EXCERPTED DATA below:
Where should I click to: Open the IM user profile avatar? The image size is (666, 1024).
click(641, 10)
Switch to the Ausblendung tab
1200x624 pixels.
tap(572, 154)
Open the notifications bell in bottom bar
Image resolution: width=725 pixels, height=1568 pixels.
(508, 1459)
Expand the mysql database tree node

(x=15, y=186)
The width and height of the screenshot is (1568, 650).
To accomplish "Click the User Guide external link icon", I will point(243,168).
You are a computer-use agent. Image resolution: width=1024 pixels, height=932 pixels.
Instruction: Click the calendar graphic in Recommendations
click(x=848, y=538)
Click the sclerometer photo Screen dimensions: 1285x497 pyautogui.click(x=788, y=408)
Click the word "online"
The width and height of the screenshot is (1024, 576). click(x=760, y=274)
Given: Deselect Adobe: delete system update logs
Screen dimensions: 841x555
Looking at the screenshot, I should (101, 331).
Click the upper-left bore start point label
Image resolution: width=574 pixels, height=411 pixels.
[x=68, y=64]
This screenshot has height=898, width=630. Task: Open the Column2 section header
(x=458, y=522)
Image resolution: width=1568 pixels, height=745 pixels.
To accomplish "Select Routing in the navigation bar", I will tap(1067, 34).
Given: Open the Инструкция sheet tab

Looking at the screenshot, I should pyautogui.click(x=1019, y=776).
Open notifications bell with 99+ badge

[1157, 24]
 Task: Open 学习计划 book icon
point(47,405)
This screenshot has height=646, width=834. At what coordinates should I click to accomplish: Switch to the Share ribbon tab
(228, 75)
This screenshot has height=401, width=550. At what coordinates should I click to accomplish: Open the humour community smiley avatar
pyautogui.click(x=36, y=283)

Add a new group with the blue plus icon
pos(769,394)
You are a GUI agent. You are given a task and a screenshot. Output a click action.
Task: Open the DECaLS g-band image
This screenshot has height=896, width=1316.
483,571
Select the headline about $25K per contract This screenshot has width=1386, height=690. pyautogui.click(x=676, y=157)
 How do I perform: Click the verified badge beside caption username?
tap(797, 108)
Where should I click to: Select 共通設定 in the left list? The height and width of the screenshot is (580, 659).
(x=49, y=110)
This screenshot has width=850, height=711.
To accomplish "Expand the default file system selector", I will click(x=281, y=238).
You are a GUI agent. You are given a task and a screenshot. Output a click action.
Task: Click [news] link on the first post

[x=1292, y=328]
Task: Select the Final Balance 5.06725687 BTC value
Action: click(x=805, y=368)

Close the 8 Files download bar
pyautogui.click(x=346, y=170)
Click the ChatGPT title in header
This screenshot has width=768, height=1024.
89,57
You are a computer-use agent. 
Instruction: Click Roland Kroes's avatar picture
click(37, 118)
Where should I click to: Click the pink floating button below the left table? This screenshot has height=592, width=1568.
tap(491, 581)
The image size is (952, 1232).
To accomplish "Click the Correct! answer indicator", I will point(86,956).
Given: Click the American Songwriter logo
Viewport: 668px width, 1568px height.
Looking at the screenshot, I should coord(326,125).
End of EXCERPTED DATA.
Quote each line above in full, word for word.

*REPLY*.
Where should I click to: Open the IM user profile avatar? The image size is (666, 1024).
click(641, 10)
Switch to the Ausblendung tab
1200x624 pixels.
tap(572, 154)
Open the notifications bell in bottom bar
Image resolution: width=725 pixels, height=1568 pixels.
(508, 1459)
Expand the mysql database tree node

(x=15, y=186)
The width and height of the screenshot is (1568, 650).
To accomplish "Click the User Guide external link icon", I will point(243,168).
You are a computer-use agent. Image resolution: width=1024 pixels, height=932 pixels.
Instruction: Click the calendar graphic in Recommendations
click(x=848, y=538)
Click the sclerometer photo Screen dimensions: 1285x497 pyautogui.click(x=788, y=408)
Click the word "online"
The width and height of the screenshot is (1024, 576). click(x=760, y=274)
Given: Deselect Adobe: delete system update logs
Screen dimensions: 841x555
Looking at the screenshot, I should (101, 331).
Click the upper-left bore start point label
Image resolution: width=574 pixels, height=411 pixels.
[x=68, y=64]
This screenshot has height=898, width=630. Task: Open the Column2 section header
(x=458, y=522)
Image resolution: width=1568 pixels, height=745 pixels.
To accomplish "Select Routing in the navigation bar", I will tap(1067, 34).
Given: Open the Инструкция sheet tab

Looking at the screenshot, I should pyautogui.click(x=1019, y=776).
Open notifications bell with 99+ badge

[1157, 24]
 Task: Open 学习计划 book icon
point(47,405)
This screenshot has height=646, width=834. At what coordinates should I click to accomplish: Switch to the Share ribbon tab
(228, 75)
This screenshot has height=401, width=550. At what coordinates should I click to accomplish: Open the humour community smiley avatar
pyautogui.click(x=36, y=283)

Add a new group with the blue plus icon
pos(769,394)
You are a GUI agent. You are given a task and a screenshot. Output a click action.
Task: Open the DECaLS g-band image
This screenshot has height=896, width=1316.
483,571
Select the headline about $25K per contract This screenshot has width=1386, height=690. pyautogui.click(x=676, y=157)
 How do I perform: Click the verified badge beside caption username?
tap(797, 108)
Where should I click to: Select 共通設定 in the left list? The height and width of the screenshot is (580, 659).
(x=49, y=110)
This screenshot has width=850, height=711.
To accomplish "Expand the default file system selector", I will click(x=281, y=238).
You are a GUI agent. You are given a task and a screenshot. Output a click action.
Task: Click [news] link on the first post

[x=1292, y=328]
Task: Select the Final Balance 5.06725687 BTC value
Action: click(x=805, y=368)

Close the 8 Files download bar
pyautogui.click(x=346, y=170)
Click the ChatGPT title in header
This screenshot has width=768, height=1024.
89,57
You are a computer-use agent. 
Instruction: Click Roland Kroes's avatar picture
click(37, 118)
Where should I click to: Click the pink floating button below the left table? This screenshot has height=592, width=1568.
tap(491, 581)
The image size is (952, 1232).
To accomplish "Click the Correct! answer indicator", I will point(86,956).
Given: Click the American Songwriter logo
Viewport: 668px width, 1568px height.
Looking at the screenshot, I should coord(326,125).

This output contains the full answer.